**WHAT YOU SHOULD DO**. Take the entries below and print, exactly, the stretch from the line containing "For every named" through the line containing "Français (187, 1325)", both included.

**DATA RECORDS**.
--- START ---

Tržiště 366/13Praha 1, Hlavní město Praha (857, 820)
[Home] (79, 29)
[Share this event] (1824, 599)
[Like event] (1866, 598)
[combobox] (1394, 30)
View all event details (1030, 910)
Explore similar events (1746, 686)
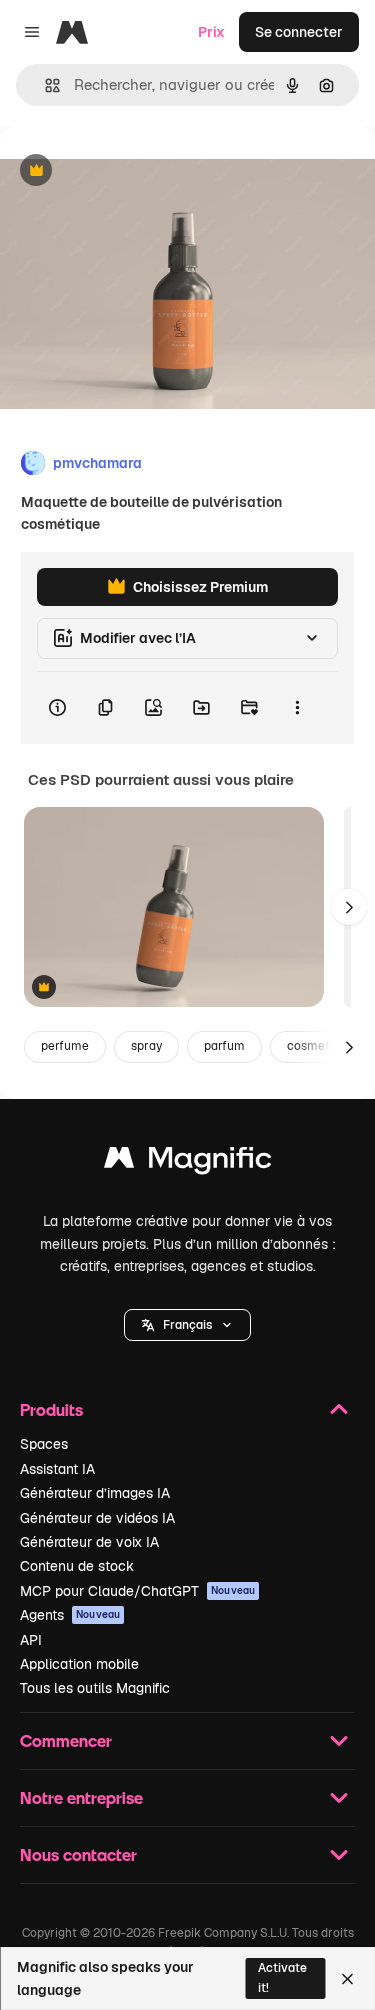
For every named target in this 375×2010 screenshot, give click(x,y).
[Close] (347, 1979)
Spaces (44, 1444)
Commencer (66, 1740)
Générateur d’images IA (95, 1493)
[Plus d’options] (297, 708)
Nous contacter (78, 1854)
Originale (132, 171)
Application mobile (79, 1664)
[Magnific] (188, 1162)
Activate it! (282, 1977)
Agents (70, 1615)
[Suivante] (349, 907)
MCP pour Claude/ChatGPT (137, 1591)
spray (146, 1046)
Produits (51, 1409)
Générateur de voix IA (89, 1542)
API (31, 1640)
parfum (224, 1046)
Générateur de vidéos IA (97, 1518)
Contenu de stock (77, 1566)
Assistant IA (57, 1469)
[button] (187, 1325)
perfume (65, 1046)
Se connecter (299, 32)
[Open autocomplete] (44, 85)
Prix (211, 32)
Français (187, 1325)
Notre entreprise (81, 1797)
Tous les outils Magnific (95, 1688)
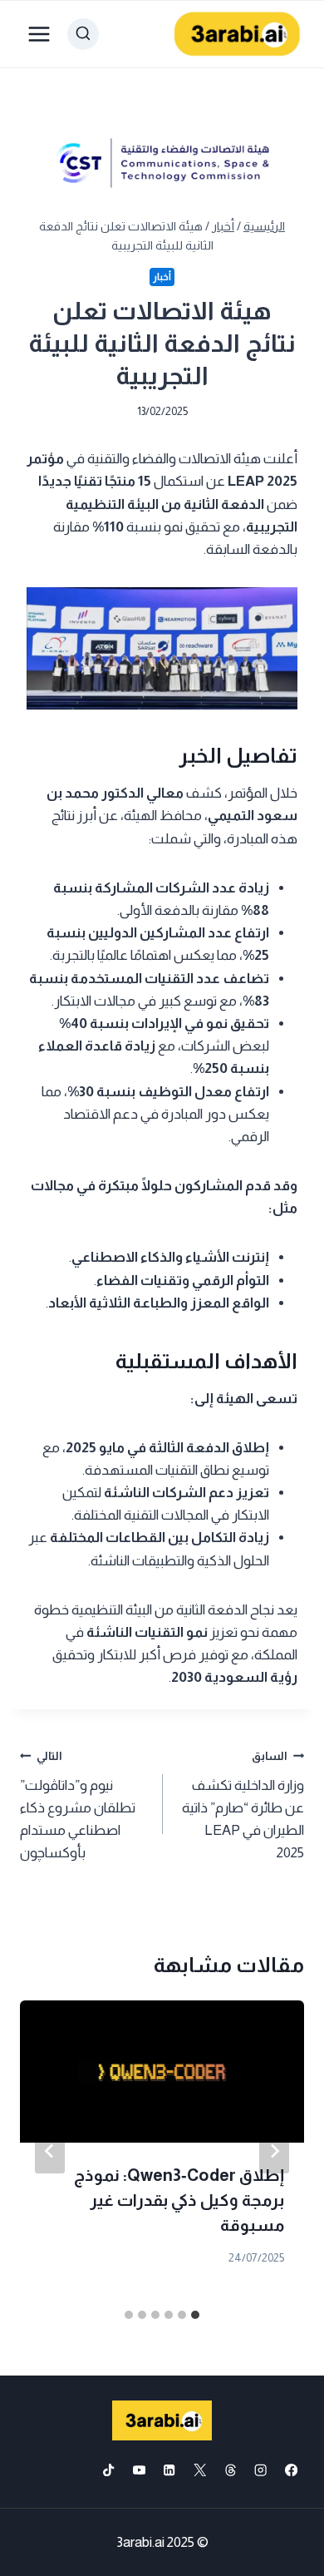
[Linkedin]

--- END ---

**EXERCISE OUTPUT**.
For every named target in this 375×2010 screenshot, give click(x,y).
[Close] (347, 1979)
Spaces (44, 1444)
Commencer (66, 1740)
Générateur d’images IA (95, 1493)
[Plus d’options] (297, 708)
Nous contacter (78, 1854)
Originale (132, 171)
Application mobile (79, 1664)
[Magnific] (188, 1162)
Activate it! (282, 1977)
Agents (70, 1615)
[Suivante] (349, 907)
MCP pour Claude/ChatGPT (137, 1591)
spray (146, 1046)
Produits (51, 1409)
Générateur de voix IA (89, 1542)
API (31, 1640)
parfum (224, 1046)
Générateur de vidéos IA (97, 1518)
Contenu de stock (77, 1566)
Assistant IA (57, 1469)
[button] (187, 1325)
perfume (65, 1046)
Se connecter (299, 32)
[Open autocomplete] (44, 85)
Prix (211, 32)
Français (187, 1325)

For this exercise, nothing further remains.